The film follows Anand, a man returning to his ancestral village after the death of his father. As he settles into the rituals of mourning and family obligation, he reconnects with Balya, a local farmer whose life is equally circumscribed by expectation and silence. Their relationship develops tentatively, within the margins allowed by grief, labour, and routine. Rather than framing their bond as transgressive, Cactus Pears presents it as something that emerges naturally when attention and care are finally given room.

Kanawade situates the story within a social environment where queerness exists quietly, negotiated rather than announced. The village is neither idealised nor overtly hostile; instead, it is shown as a space governed by habit, proximity, and unspoken rules. This restraint allows the film to focus on interior experience — on how desire is felt, withheld, and gradually recognised.
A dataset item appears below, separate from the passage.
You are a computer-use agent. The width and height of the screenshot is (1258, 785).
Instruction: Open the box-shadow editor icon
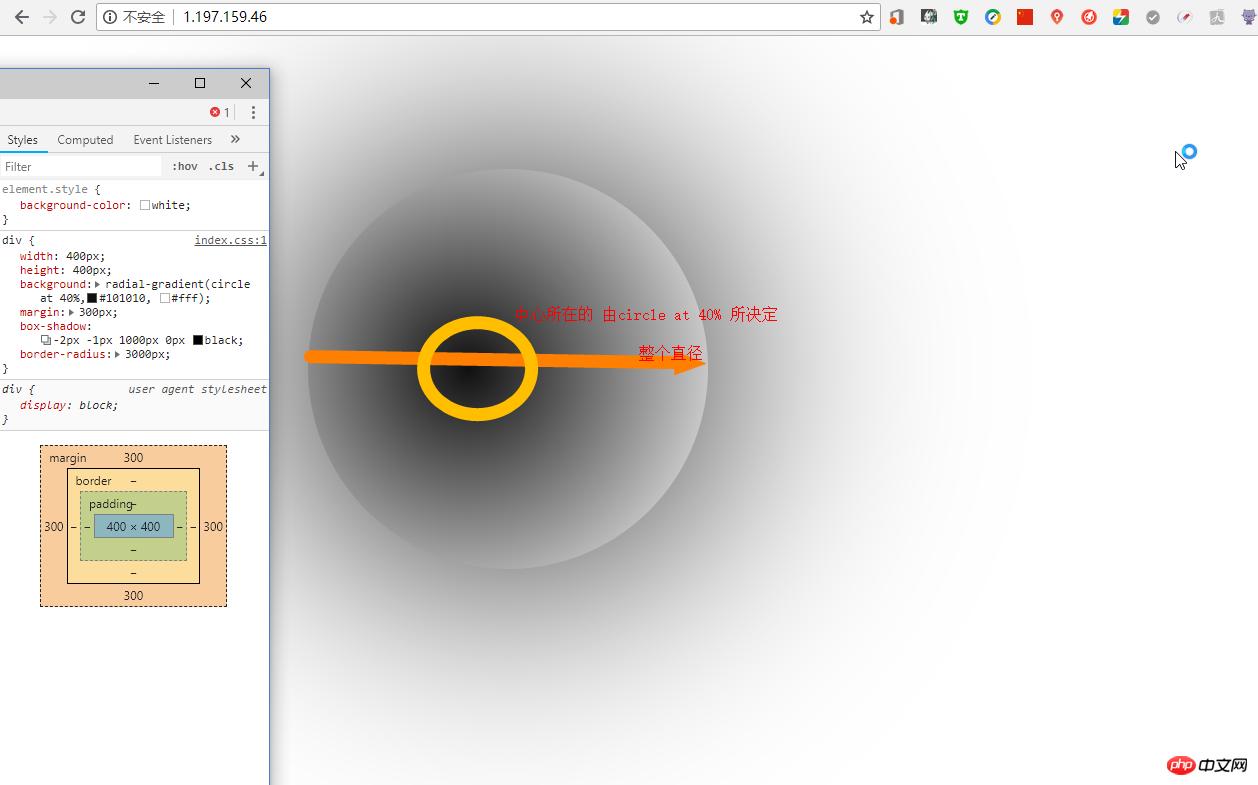46,340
Formally, Cactus Pears is marked by patience and observational clarity. The camera remains close to bodies at rest and at work, attentive to gestures, glances, and pauses. Natural light and everyday sound anchor the film in a tactile present, while the rhythm of rural life shapes its pacing. Time here is not a narrative obstacle but a condition that enables trust.

Performances are understated and precise. Bhumisuta Das conveys Anand’s grief and guardedness through minimal expression, while Suraaj Suman brings a grounded warmth to Balya, allowing vulnerability to surface without sentimentality. Their chemistry is built on restraint, making moments of closeness feel earned rather than inevitable.

Premiering at the Sundance Film Festival, where it won the Grand Jury Prize in the World Cinema Dramatic Competition, Cactus Pears was recognised for its emotional honesty and formal restraint. Its impact lies in its refusal to dramatise identity, choosing instead to observe how love can take shape within limitation.

Cactus Pears is a film about what becomes possible when loss opens a space for attention. In its gentle depiction of affection unfolding alongside mourning, it offers a tender reflection on queerness, rural life, and the quiet courage required to remain present with one’s own desire.